What is required — Copy these lines exactly as they appear, starting with the line that contains "This screenshot has height=872, width=314." and going on through the last line of the records.

Supplied records —
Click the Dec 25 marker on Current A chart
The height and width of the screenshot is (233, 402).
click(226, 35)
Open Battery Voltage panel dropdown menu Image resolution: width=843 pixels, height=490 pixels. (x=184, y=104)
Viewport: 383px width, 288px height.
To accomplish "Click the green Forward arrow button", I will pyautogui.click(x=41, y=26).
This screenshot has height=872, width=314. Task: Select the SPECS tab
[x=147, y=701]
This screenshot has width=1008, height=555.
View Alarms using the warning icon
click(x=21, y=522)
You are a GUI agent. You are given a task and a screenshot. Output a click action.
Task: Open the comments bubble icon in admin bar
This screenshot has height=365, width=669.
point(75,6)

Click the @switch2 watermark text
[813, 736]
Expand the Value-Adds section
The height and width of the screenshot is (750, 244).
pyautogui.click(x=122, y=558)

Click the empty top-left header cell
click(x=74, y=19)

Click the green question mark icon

Written solution —
This screenshot has height=872, width=314. Task: Select the SPECS tab
[x=147, y=701]
This screenshot has width=1008, height=555.
View Alarms using the warning icon
click(x=21, y=522)
You are a GUI agent. You are given a task and a screenshot. Output a click action.
Task: Open the comments bubble icon in admin bar
This screenshot has height=365, width=669.
point(75,6)

Click the @switch2 watermark text
[813, 736]
Expand the Value-Adds section
The height and width of the screenshot is (750, 244).
pyautogui.click(x=122, y=558)

Click the empty top-left header cell
click(x=74, y=19)

Click the green question mark icon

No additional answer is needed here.